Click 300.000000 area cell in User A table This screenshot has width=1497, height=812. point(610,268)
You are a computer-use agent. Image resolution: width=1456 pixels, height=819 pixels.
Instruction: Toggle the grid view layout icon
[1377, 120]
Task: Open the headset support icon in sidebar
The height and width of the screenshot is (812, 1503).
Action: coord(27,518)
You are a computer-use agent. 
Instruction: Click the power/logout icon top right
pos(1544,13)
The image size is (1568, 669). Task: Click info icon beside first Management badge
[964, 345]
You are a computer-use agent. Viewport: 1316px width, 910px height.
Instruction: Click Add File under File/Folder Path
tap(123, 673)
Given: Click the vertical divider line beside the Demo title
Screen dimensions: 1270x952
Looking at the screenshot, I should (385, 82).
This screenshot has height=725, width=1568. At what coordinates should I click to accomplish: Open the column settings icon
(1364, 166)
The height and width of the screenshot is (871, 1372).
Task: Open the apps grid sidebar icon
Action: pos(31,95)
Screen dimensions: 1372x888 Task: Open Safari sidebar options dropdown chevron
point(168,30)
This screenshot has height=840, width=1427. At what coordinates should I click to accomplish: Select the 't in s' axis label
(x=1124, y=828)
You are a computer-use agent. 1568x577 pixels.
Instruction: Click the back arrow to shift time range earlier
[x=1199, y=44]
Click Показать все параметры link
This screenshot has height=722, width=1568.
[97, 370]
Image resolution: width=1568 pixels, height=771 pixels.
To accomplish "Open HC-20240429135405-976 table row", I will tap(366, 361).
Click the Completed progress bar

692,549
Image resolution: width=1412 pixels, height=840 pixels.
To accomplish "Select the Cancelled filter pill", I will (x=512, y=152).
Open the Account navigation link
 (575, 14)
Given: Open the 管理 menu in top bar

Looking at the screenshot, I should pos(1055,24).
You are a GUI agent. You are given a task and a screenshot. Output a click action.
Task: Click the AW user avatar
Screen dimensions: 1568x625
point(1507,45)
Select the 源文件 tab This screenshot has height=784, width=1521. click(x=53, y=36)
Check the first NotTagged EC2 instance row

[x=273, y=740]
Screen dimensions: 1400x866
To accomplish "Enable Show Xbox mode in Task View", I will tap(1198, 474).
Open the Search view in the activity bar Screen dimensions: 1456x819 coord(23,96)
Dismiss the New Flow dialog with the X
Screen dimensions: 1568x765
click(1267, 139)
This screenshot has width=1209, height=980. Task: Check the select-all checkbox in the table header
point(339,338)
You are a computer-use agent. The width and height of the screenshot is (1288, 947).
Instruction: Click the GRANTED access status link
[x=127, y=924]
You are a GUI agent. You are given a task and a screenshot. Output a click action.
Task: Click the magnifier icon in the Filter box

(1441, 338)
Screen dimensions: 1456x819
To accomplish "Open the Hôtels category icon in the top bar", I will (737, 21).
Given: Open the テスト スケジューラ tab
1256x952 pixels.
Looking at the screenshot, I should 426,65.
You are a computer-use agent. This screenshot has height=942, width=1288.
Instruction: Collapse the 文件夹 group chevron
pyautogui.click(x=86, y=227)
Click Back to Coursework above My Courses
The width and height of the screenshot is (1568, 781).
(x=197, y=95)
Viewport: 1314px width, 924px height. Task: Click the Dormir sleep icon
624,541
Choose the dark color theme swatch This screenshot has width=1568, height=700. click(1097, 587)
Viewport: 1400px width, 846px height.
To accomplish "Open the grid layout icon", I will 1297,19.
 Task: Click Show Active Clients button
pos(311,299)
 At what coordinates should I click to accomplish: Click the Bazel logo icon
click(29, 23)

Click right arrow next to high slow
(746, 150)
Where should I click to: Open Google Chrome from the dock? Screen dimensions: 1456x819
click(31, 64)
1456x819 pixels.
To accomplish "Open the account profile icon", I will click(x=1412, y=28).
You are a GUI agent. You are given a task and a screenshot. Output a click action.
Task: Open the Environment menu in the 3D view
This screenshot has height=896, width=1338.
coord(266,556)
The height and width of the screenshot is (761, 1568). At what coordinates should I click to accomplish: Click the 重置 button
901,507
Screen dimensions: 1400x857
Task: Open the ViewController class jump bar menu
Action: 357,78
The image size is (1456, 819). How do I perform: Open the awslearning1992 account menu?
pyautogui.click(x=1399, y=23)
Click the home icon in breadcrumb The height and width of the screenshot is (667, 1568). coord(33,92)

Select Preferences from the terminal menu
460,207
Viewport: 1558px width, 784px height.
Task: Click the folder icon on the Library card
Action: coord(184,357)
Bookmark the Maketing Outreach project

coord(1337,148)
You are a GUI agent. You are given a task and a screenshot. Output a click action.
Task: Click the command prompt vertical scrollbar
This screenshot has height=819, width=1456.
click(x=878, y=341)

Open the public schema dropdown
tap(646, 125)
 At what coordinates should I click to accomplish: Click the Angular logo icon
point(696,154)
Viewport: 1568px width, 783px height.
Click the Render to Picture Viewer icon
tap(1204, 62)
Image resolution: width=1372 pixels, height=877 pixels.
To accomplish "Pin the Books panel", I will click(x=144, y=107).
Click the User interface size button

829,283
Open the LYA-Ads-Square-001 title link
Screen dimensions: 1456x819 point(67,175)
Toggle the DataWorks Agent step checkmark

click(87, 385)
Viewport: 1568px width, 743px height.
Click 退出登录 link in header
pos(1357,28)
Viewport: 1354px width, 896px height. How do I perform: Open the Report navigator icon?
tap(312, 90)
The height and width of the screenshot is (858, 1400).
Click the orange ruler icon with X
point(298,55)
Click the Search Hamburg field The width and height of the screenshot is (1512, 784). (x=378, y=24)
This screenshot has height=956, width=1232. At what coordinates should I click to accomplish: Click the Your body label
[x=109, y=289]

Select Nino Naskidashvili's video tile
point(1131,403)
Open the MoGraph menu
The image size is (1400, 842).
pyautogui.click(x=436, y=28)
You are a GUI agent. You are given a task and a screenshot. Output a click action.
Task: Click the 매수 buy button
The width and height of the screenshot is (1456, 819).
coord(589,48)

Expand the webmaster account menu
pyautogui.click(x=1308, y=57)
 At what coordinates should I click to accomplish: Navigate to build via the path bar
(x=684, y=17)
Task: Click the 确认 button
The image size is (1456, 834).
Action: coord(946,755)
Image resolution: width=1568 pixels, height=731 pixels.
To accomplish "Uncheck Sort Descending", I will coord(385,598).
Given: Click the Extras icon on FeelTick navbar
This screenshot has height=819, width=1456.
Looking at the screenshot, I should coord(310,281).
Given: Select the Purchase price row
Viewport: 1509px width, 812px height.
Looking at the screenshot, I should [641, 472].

..............................

■ **Exercise details**:
All lines with the word "vertical" need to be copied from the data above.

■ **Your solution**:
Given: Click the vertical divider line beside the Demo title
Task: Click the command prompt vertical scrollbar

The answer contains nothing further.